RECORDS
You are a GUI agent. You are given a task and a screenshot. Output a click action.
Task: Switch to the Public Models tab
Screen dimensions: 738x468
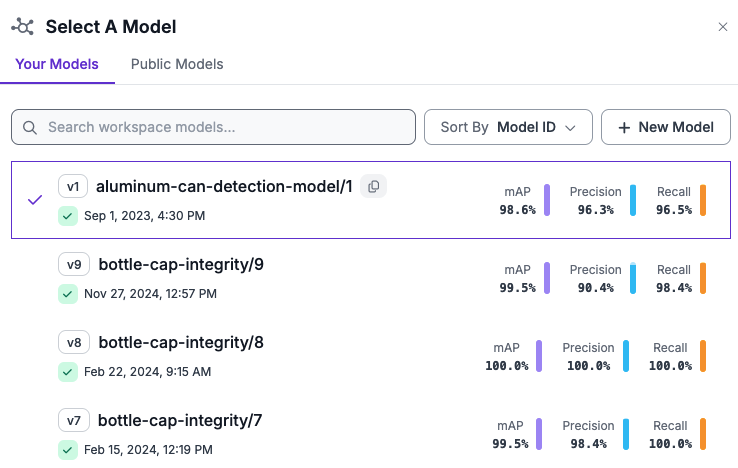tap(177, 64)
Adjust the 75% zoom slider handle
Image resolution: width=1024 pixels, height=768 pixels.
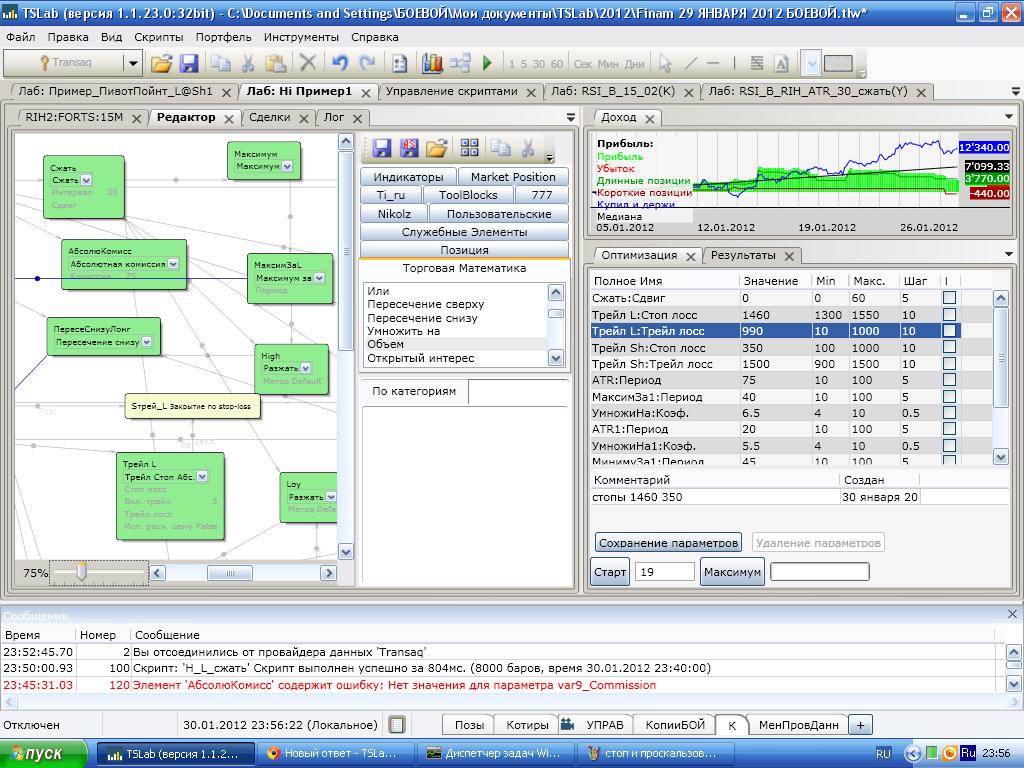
...
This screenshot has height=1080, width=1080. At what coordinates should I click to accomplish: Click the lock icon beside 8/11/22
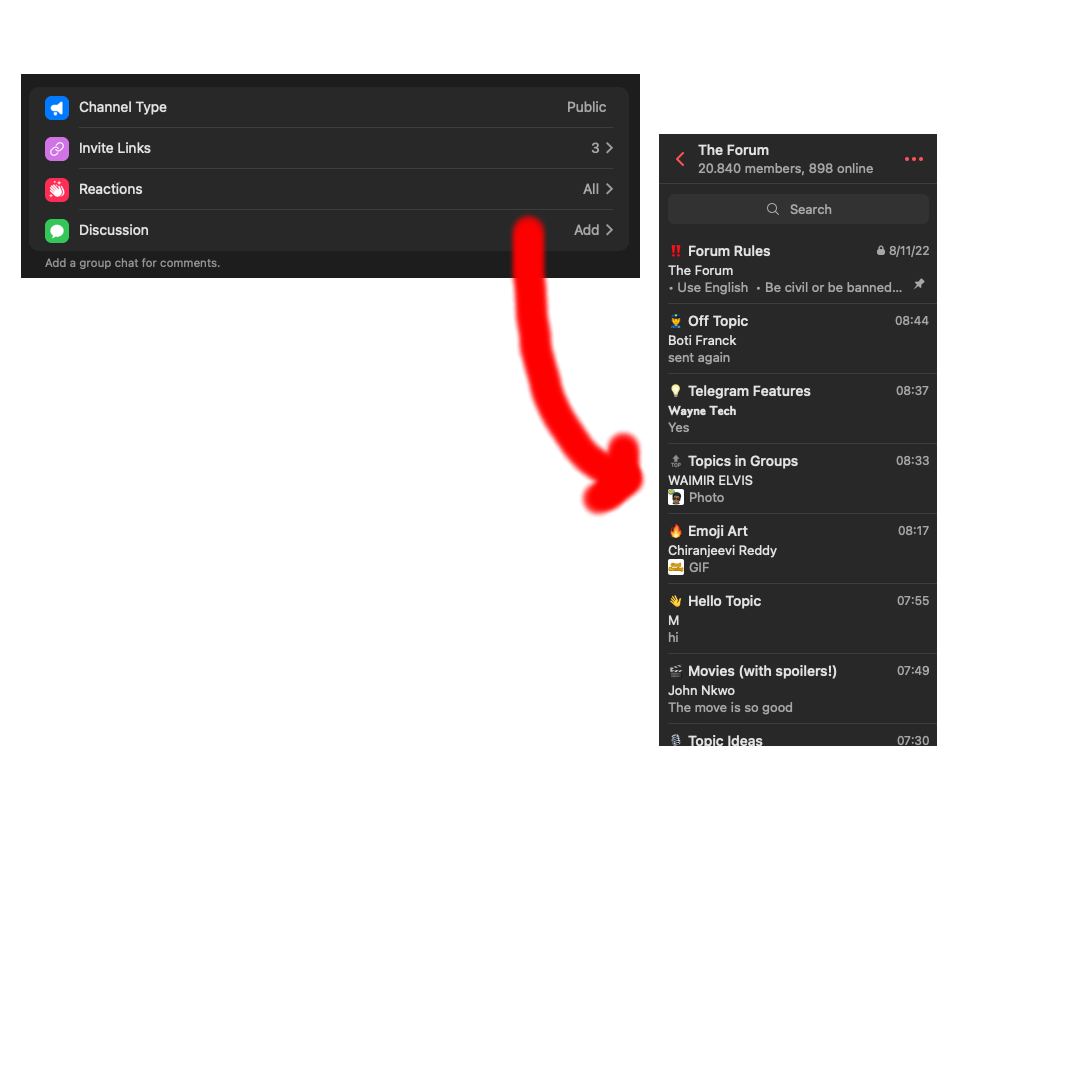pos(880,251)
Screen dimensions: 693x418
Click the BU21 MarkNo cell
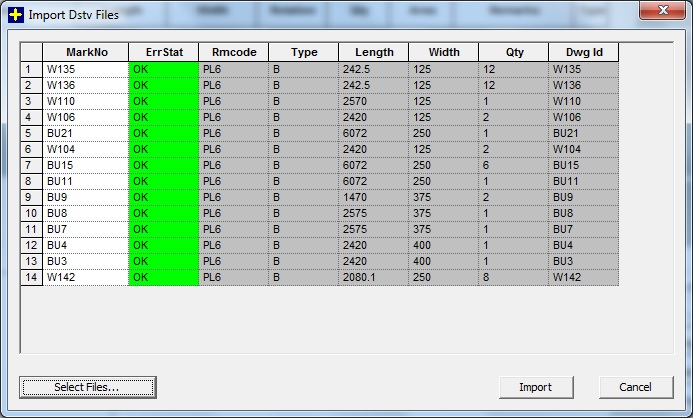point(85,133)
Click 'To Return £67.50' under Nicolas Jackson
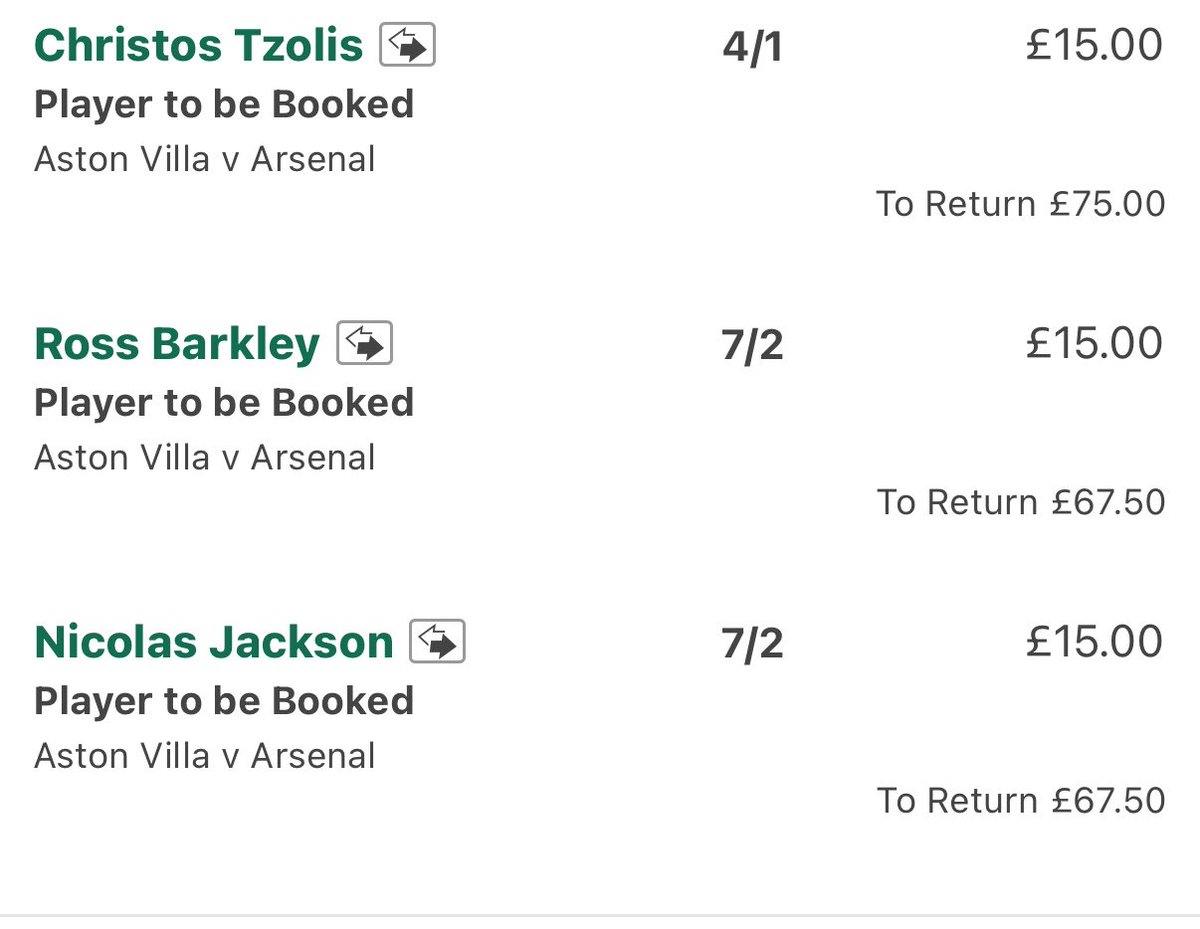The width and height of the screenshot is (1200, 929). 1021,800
==
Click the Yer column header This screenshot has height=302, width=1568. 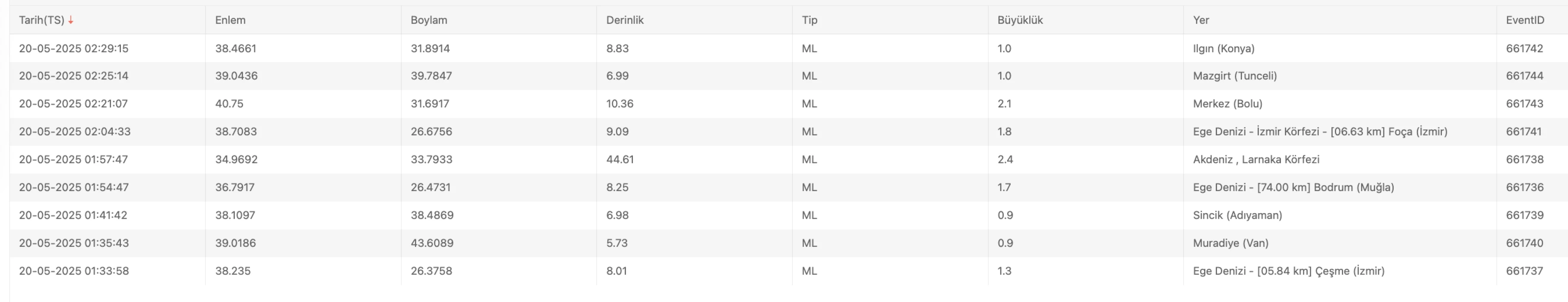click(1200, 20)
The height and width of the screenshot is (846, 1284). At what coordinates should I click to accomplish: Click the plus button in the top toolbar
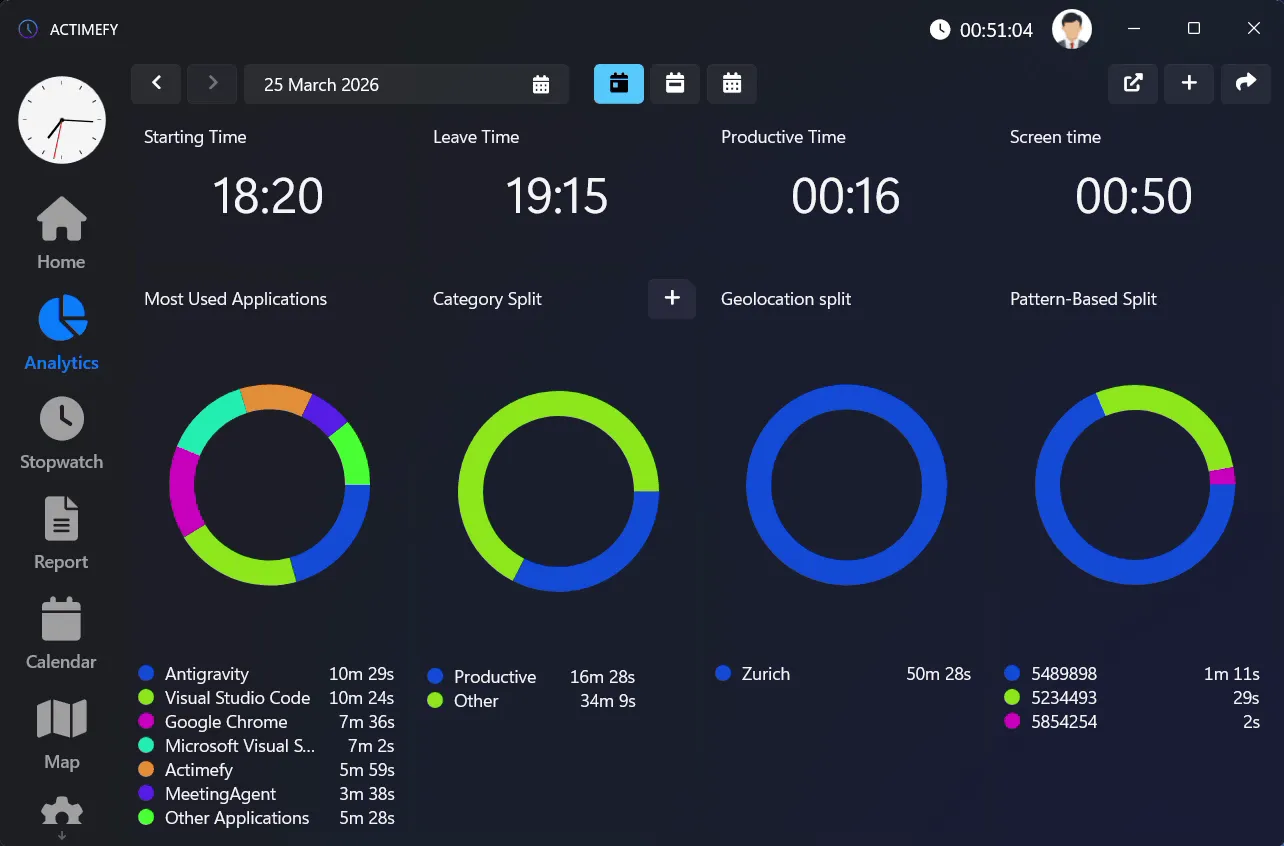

WORK ORDER
Above are some entries. Restate word for word the lines from the one holding "You are a GUI" through the one holding "Image resolution: width=1024", but not the pictures.

ANSWER AREA
You are a GUI agent. You are given a task and a screenshot. Output a click action.
Task: Switch to the Public Models tab
Screen dimensions: 738x468
tap(177, 64)
Adjust the 75% zoom slider handle
Image resolution: width=1024 pixels, height=768 pixels.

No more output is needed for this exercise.